Stephane Sansoni
- Country (sports): France
- Residence: Nîmes
- Born: 12 August 1967 (age 57) Toulouse, France
- Height: 1.80 m (5 ft 11 in)
- Plays: Right-handed
- Prize money: $72,358

Singles
- Career record: 1–5
- Career titles: 0
- Highest ranking: No. 185 (14 September 1992)

Grand Slam singles results
- French Open: 1R (1993)

Doubles
- Career record: 0–1
- Career titles: 0
- Highest ranking: No. 304 (17 February 1992)

Grand Slam doubles results
- French Open: 1R (1994)

= Stéphane Sansoni =

French tennis player

Stéphane Sansoni (born 12 August 1967) is a former professional tennis player from France.

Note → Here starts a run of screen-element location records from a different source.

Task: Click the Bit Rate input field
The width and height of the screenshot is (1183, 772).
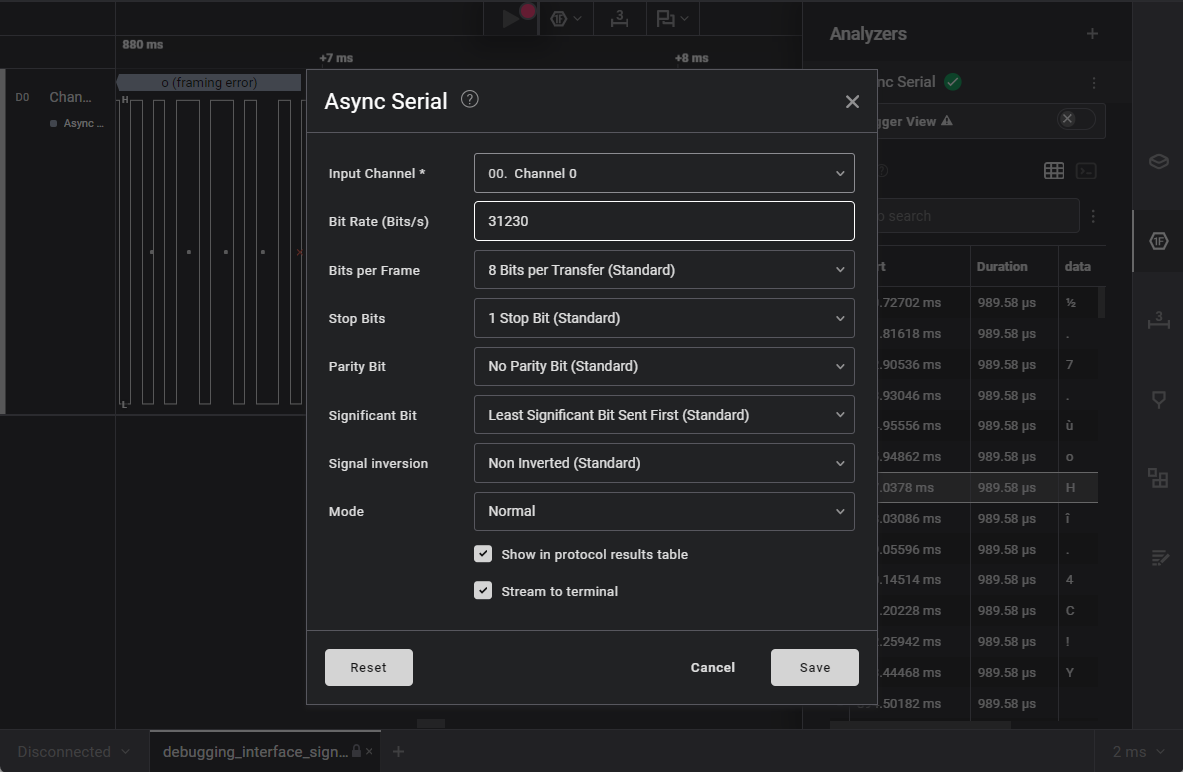Action: click(664, 221)
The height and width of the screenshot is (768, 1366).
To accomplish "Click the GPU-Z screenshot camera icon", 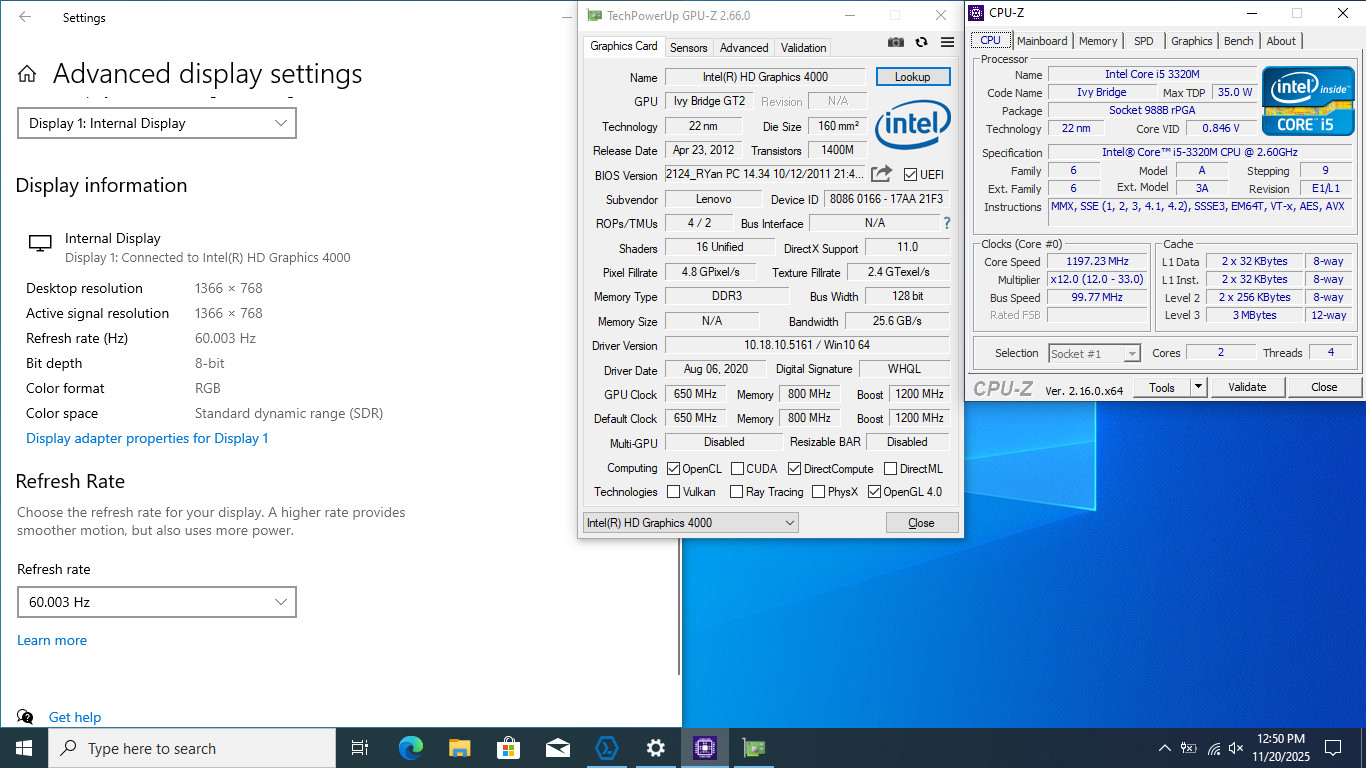I will pyautogui.click(x=896, y=42).
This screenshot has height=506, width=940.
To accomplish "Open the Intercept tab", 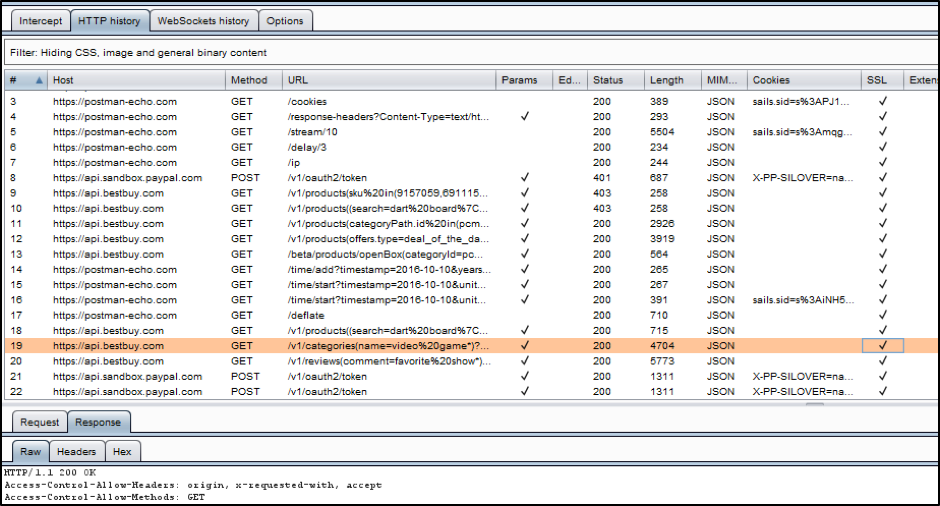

Sansoni reached the second round of the 1992 Hard Court Championships, which were held in Indianapolis. After defeating Tom Mercer in the opening round, the Frenchman then met and was beaten by eventual champion Pete Sampras.

In the 1993 French Open, Sansoni lost in the first round, to Fernando Meligeni. The following year he returned to the French Open and took part in the men's doubles, with Lionel Barthez. They were defeated by Australians Joshua Eagle and Paul Kilderry in the first round.